» **Source material**:
# # #

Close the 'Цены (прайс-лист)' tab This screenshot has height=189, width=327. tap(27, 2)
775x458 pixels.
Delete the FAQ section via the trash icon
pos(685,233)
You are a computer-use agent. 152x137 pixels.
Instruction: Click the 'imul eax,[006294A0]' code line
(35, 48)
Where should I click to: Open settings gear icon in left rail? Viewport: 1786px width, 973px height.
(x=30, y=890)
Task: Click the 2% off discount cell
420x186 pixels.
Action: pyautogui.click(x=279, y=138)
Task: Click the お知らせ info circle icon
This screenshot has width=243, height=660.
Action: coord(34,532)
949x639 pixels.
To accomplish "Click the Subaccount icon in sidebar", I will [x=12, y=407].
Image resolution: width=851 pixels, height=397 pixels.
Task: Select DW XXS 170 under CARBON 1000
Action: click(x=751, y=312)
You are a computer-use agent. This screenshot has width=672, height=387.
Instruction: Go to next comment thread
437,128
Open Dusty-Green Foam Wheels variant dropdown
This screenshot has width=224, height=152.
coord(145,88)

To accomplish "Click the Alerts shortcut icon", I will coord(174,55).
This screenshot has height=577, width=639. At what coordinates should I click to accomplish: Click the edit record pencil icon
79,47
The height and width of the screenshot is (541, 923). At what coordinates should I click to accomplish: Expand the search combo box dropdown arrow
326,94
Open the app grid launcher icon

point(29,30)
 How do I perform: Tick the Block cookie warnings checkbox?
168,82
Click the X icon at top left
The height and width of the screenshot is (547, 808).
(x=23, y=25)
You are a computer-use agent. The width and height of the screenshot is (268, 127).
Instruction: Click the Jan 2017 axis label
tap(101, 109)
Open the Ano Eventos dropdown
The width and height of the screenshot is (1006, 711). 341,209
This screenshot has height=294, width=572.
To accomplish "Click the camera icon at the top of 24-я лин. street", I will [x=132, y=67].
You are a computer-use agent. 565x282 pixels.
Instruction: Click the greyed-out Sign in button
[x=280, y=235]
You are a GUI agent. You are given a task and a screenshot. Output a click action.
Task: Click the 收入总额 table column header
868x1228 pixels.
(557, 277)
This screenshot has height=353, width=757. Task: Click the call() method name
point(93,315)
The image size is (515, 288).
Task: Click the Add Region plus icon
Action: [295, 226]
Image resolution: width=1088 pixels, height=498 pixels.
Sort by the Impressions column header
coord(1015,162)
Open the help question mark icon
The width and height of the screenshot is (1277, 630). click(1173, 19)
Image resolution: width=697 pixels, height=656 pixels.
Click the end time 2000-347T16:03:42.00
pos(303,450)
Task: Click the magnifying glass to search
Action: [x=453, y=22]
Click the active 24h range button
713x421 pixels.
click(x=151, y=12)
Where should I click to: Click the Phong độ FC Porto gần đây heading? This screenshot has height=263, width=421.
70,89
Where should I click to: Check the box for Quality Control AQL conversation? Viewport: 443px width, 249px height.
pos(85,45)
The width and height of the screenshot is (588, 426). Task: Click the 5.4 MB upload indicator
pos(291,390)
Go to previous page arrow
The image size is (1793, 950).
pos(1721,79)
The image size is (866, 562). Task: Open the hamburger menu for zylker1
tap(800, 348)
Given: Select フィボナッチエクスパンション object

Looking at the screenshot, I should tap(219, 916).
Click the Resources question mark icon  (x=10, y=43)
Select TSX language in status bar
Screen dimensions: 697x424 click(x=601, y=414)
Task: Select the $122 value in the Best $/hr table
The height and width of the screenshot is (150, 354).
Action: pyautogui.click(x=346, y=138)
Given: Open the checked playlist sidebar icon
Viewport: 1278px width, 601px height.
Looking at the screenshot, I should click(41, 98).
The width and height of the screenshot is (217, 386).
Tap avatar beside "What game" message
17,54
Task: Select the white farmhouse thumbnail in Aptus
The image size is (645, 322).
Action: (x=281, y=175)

# # #

» **How to complete this task**:
Each record, from first to last, should be returned verbatim.

» **Your solution**:
Close the 'Цены (прайс-лист)' tab This screenshot has height=189, width=327. tap(27, 2)
775x458 pixels.
Delete the FAQ section via the trash icon
pos(685,233)
You are a computer-use agent. 152x137 pixels.
Instruction: Click the 'imul eax,[006294A0]' code line
(35, 48)
Where should I click to: Open settings gear icon in left rail? Viewport: 1786px width, 973px height.
(x=30, y=890)
Task: Click the 2% off discount cell
420x186 pixels.
Action: pyautogui.click(x=279, y=138)
Task: Click the お知らせ info circle icon
This screenshot has width=243, height=660.
Action: coord(34,532)
949x639 pixels.
To accomplish "Click the Subaccount icon in sidebar", I will [x=12, y=407].
Image resolution: width=851 pixels, height=397 pixels.
Task: Select DW XXS 170 under CARBON 1000
Action: click(x=751, y=312)
You are a computer-use agent. This screenshot has width=672, height=387.
Instruction: Go to next comment thread
437,128
Open Dusty-Green Foam Wheels variant dropdown
This screenshot has width=224, height=152.
coord(145,88)

To accomplish "Click the Alerts shortcut icon", I will coord(174,55).
This screenshot has height=577, width=639. At what coordinates should I click to accomplish: Click the edit record pencil icon
79,47
The height and width of the screenshot is (541, 923). At what coordinates should I click to accomplish: Expand the search combo box dropdown arrow
326,94
Open the app grid launcher icon

point(29,30)
 How do I perform: Tick the Block cookie warnings checkbox?
168,82
Click the X icon at top left
The height and width of the screenshot is (547, 808).
(x=23, y=25)
You are a computer-use agent. The width and height of the screenshot is (268, 127).
Instruction: Click the Jan 2017 axis label
tap(101, 109)
Open the Ano Eventos dropdown
The width and height of the screenshot is (1006, 711). 341,209
This screenshot has height=294, width=572.
To accomplish "Click the camera icon at the top of 24-я лин. street", I will [x=132, y=67].
You are a computer-use agent. 565x282 pixels.
Instruction: Click the greyed-out Sign in button
[x=280, y=235]
You are a GUI agent. You are given a task and a screenshot. Output a click action.
Task: Click the 收入总额 table column header
868x1228 pixels.
(557, 277)
This screenshot has height=353, width=757. Task: Click the call() method name
point(93,315)
The image size is (515, 288).
Task: Click the Add Region plus icon
Action: [295, 226]
Image resolution: width=1088 pixels, height=498 pixels.
Sort by the Impressions column header
coord(1015,162)
Open the help question mark icon
The width and height of the screenshot is (1277, 630). click(1173, 19)
Image resolution: width=697 pixels, height=656 pixels.
Click the end time 2000-347T16:03:42.00
pos(303,450)
Task: Click the magnifying glass to search
Action: [x=453, y=22]
Click the active 24h range button
713x421 pixels.
click(x=151, y=12)
Where should I click to: Click the Phong độ FC Porto gần đây heading? This screenshot has height=263, width=421.
70,89
Where should I click to: Check the box for Quality Control AQL conversation? Viewport: 443px width, 249px height.
pos(85,45)
The width and height of the screenshot is (588, 426). Task: Click the 5.4 MB upload indicator
pos(291,390)
Go to previous page arrow
The image size is (1793, 950).
pos(1721,79)
The image size is (866, 562). Task: Open the hamburger menu for zylker1
tap(800, 348)
Given: Select フィボナッチエクスパンション object

Looking at the screenshot, I should tap(219, 916).
Click the Resources question mark icon  (x=10, y=43)
Select TSX language in status bar
Screen dimensions: 697x424 click(x=601, y=414)
Task: Select the $122 value in the Best $/hr table
The height and width of the screenshot is (150, 354).
Action: pyautogui.click(x=346, y=138)
Given: Open the checked playlist sidebar icon
Viewport: 1278px width, 601px height.
Looking at the screenshot, I should click(41, 98).
The width and height of the screenshot is (217, 386).
Tap avatar beside "What game" message
17,54
Task: Select the white farmhouse thumbnail in Aptus
The image size is (645, 322).
Action: (x=281, y=175)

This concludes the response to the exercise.